Sour Cherry shows debut author’s stunning talent for modern fairy tales
The modern fairy tale is a tricky thing, what with phones and cities and all the trappings of now that tend to suck the magic out of a story and make it impossible to suspend disbelief. But Natalia Theodoridou’s debut novel aces the assignment.
Sour Cherry, from Tin House, is a masterfully crafted reimagining of the tale of Bluebeard, a serial wife-killer who punishes the women’s curiosity with death.
Theodoridou’s modern take grapples with abuse, generational trauma, dominance, and culpability. It begins with Agnes, called upon to be a wet nurse for the local lord in an unspecified time period in an unnamed-but-possibly European country, told by an unidentified narrator, “I,” to a child, “you,” occasionally interrupted by ghosts of the women we will come to know.

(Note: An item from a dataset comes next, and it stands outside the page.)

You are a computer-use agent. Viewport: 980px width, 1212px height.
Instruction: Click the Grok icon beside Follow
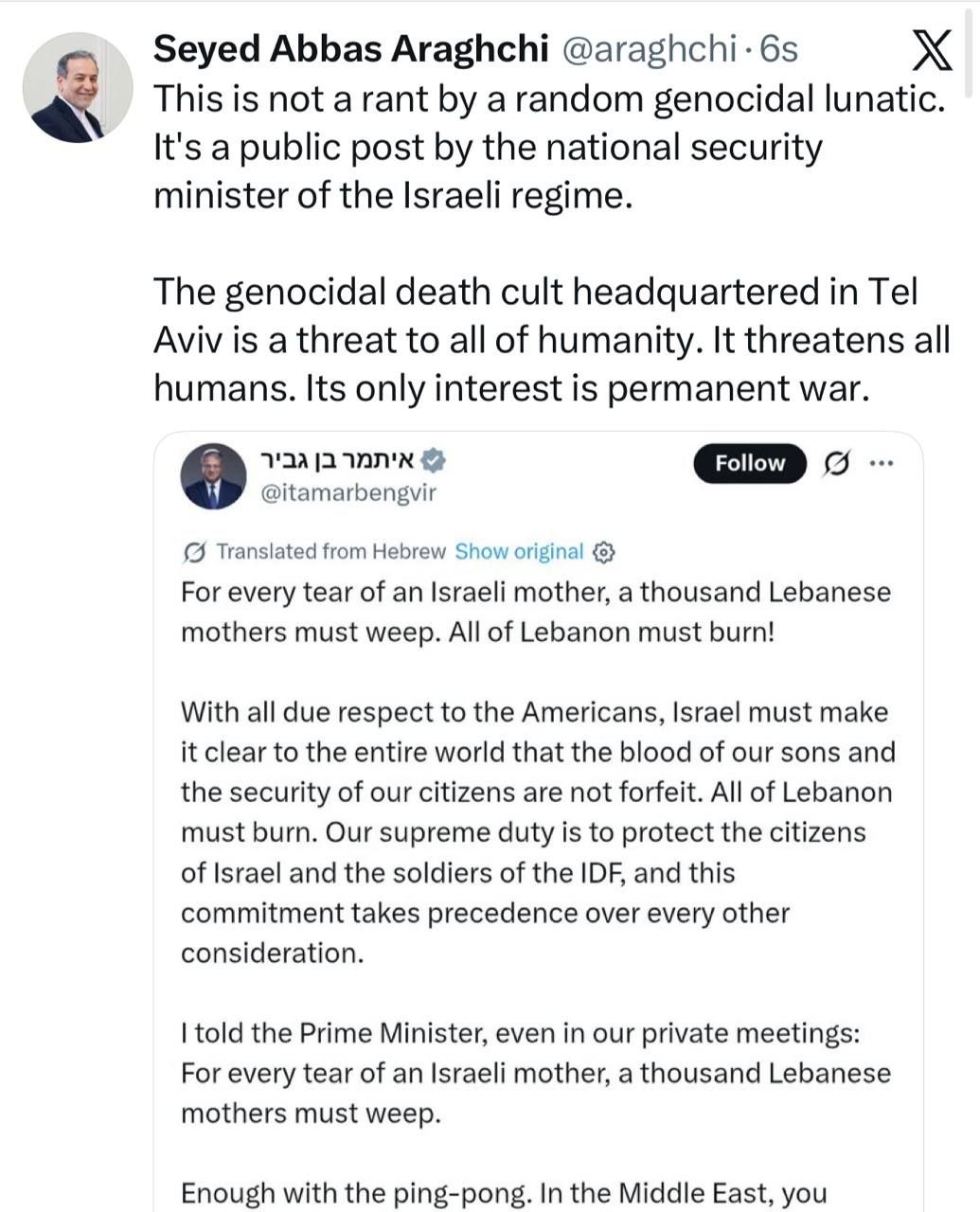(835, 464)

It’s a story within a story of a fairy tale told in haste and earnest to convey powerful messages through accessible tropes, starting with one woman’s sorrow redirected to caring for another woman’s son.
Even though Agnes loves the little lord who she nurses and tends to, he also frightens her. What begins as small abnormalities – fingernails that grow too fast and the strong, unexplained smell of soil on the baby – transforms into something far more sinister as he grows into a forest of a man who brings pestilence and death with him wherever he goes.
The narrator breaks from the story to address the passage of time and build tension. She dips into modernity, referencing plays and phones, and mixes up details so you are never quite sure which pieces of the story are true and which are smudged or allegorical. Further thickening the haze, references to other tales are littered about, whether they be repurposed snatches of Greek myths and urban legends or stories that characters tell each other within the narrator’s story.
Every bit the fairy tale writer, Theodoridou leans heavily on sensory-nature descriptions and takes short asides for what would be considered platitudes if they weren’t so strange and echoed in the narrator’s characters sometimes chapters or even lifetimes apart.
The whole time, a sense of danger lurks but is not named or faced head-on.
Like a magic eye picture, Sour Cherry is a horror or thriller when viewed from one angle, but tilted ever so slightly, it is a myth, legend, or bedtime story. It’ is a tale of buried pain personified as a curse, a beast, a pestilence that follows the family, the bloodline. The fairy-tale style only serves to make the truths within it truer, methodically marching forward through highs and lows. The author perfectly captures how abuse is shrouded in inevitability, the way it is so often left unaddressed in society, and the seeming impossibility of leaving.
Sour Cherry is beautiful and harrowing. With a writing style that had me mesmerised from the first page, Theodoridou has an amazing talent for storytelling that is so effective that the ending –while predictable and maybe even unavoidable – still stunned me and moved me to tears.